For not much more than a mass-produced, mid-range couch, this studio will craft you a one-of-a-kind piece.
Today’s off-the-shelf furniture can seem like it’s built to last a couple of years at best. Sofas in particular are pretty high on the "they don’t make ‘em like they used to" list. Laura Deutsch is trying to change that with her company HiLo Brooklyn, which specializes in reworked vintage seating that’s completely tailored to your space.
Stepping into HiLo’s sunny studio in Dumbo, Brooklyn, it’s hard to know where to look first. The floors and walls are lined with beautiful sofas and chairs, some finished and others waiting to be transformed. The far wall holds several long bars covered with fabric samples, each one better than the one before it. "These are my loves," says Deutsch.
Deutsch, who used to source and sell vintage furniture, pivoted exclusively to seating last year. She takes vintage sofas and chairs, often sourced from Facebook Marketplace, Craigslist, and estate sales, and completely reimagines them using beautiful fabrics, creative upholstery techniques, and custom frame alterations, working with local upholsterers and fabricators.
The majority of Deutsch’s projects are for clients, but she allows herself one "self-funded" project at a time. Her most recent one, a modular leather sectional with a chrome base, made me gasp as I entered her studio. The sofa’s refinished base was beautifully shiny, making its plush leather seats almost look like they were floating in mid air. What was once sad waiting room seating now seemed so inviting I wanted to sit on it forever. I had already seen it on Instagram weeks earlier and had gasped then too.
Though Deutsch is based in Brooklyn, her pieces come from all over the country with the help of shippers located in the Midwest. "I search all the way to California sometimes," she says. " And that’s where I win. I don’t think people really go that far because they don’t have the capacity to ship it."
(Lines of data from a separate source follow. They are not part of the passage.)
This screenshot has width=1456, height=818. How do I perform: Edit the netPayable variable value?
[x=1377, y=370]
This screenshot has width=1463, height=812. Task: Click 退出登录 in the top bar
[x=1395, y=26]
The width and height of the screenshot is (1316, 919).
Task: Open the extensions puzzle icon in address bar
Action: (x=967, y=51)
So how does it all work? The HiLo Brooklyn owner let me tag along on an in-progress project to see for myself. Her client, Katherine Lewin, founder of New York "dinner party shop" Big Night, recently moved into an Art Deco-style apartment in Brooklyn Heights with a sunken living room. "I had this immediate dream for a couch that sort of felt like a conversation pit, [one that was] deep and low and that kind of curved around the perimeter of the space," Lewin tells me. "I definitely did my research looking for something like that and couldn’t really [find anything] within my budget."
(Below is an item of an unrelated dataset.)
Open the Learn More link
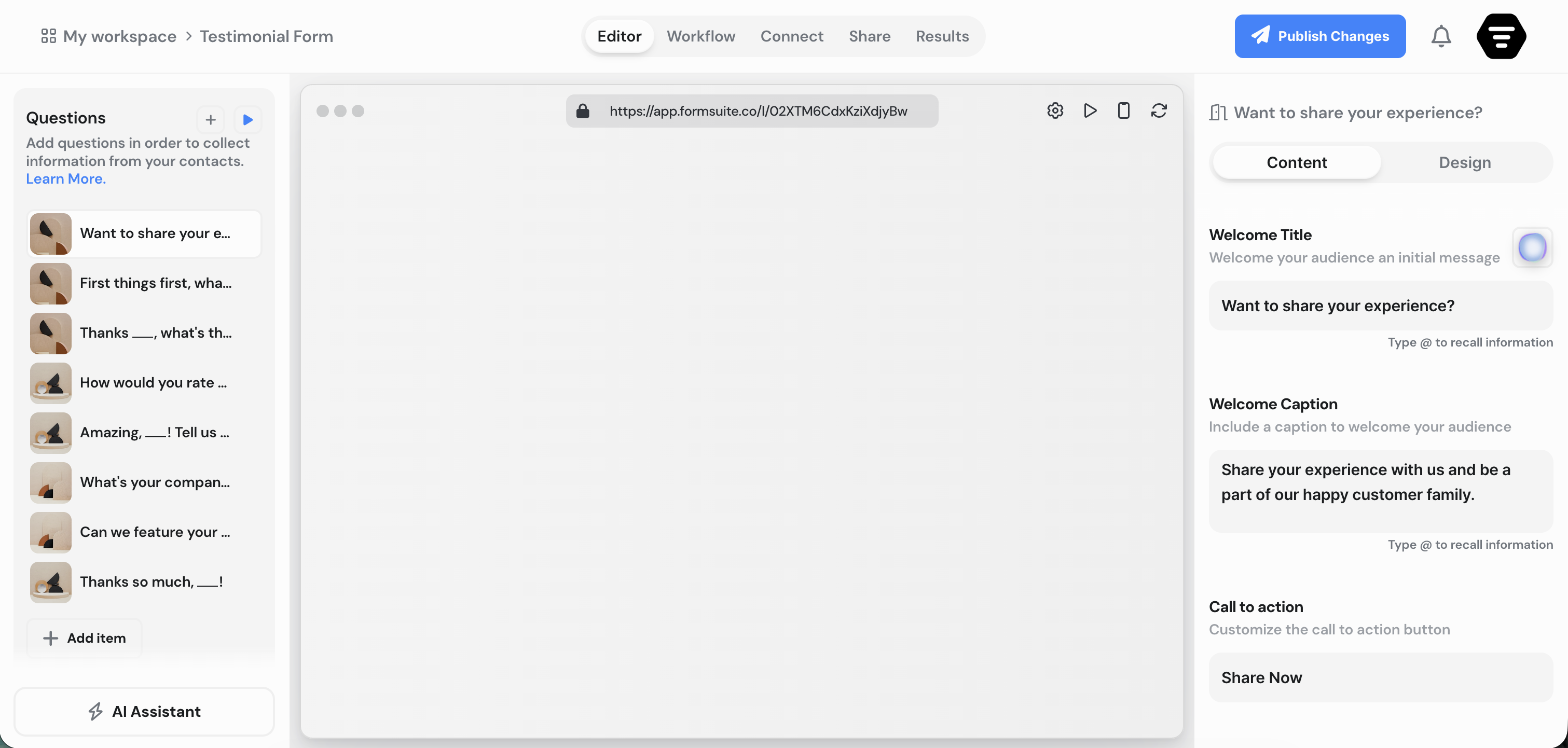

A mutual friend introduced her to Deutsch. Lewin was intrigued by the idea of taking an older frame, whose quality might even be better than that of a new sofa, and creating something tailored specifically for her living room.
"While it certainly wasn’t a cheap purchase, I will say I’ve done a lot of scoping around for what couch prices for my size space would cost and it feels like such a better investment to do it this way," Lewin says. "I can feel good about the fact that I didn’t bring a new big-box piece of furniture into the world." (For reference, Lewin’s project cost around $8,000. HiLo’s re-worked sectionals start at $7,500 and sofas, at $4,500. It’s not cheap but it is an investment in a piece that will last you much longer than a cheaper, build-it-yourself sofa that comes with free two-day delivery.)
The Consultation
To organize her thoughts, Lewin put together a mood board for her living room. "I knew I wanted something kind of eighties in shape," says Lewin. "I have a fascination with hotels and I wanted something that felt really like you just want to sit down on that sofa in the lobby bar."
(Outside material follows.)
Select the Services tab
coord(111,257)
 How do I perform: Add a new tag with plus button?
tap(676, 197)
The pair had initially discussed a chunkier, oversized serpentine sofa. Deutsch had a frame in her "bone yard" that seemed like a good match. But once she saw Lewin’s living room, the plans changed. "It was entirely too big for the space," she says.
The Sourcing
Deutsch then went to Facebook Marketplace in search of a sofa with the right bones for her vision, and eventually found one in New Jersey— a curved sectional that looked like it belonged in the 1980s. You’d think that someone in Deutsch’s position would constantly scroll through online marketplaces, even while not working on a project. "I used to, but I had to stop," she says. "That’s the thing, there’s always another piece out there. Like there’s no need for the emotional like ‘oh god, I just lost it.’ Guaranteed you’re gonna find something else very quickly. There’s just so much."